¹ 6 - 2006
Chernyavsky Ye.B.

Caspian Antinomies


Not only lands, but also water expanses were divided between the states that were formed on the territory of the USSR after its disintegration. But if at the Baltic Sea, at the Sea of Azov and at the Black Sea, as well as at the Lakes Chudskoye and Pskovskoye the division of waters went off relatively painlessly, then the question of water boundaries at the Caspian Sea even now still arouses heated disputes. The article seeks to substantiate the thesis that these disputes are due to the Caspian Sea’s especial status established by bilateral agreements of Persia (Iran) and the RSFSR (the USSR). On analyzing these agreements in detail, the author reveals in them a whole number of ambiguities and contradictions, whose sources he sees in the Soviet authorities’ ideological miscalculations. He finds miscalculations of an analogous kind also in the policies of today’s Russian leadership.

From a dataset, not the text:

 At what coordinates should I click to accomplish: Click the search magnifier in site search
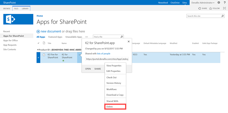pyautogui.click(x=223, y=16)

What prevents Russia from seeing the new by-Caspian states as subjects of international relations, equivalent to herself, is, according to his conclusion, the idea of her own mission in the post-Soviet space, idea which makes her to sacrifice her national interests for the sake of a delusive hope for gaining the devotion of the leaders of the former Union republics and for keeping within the sphere of her influence the lands of the empire that crashed down in 1917.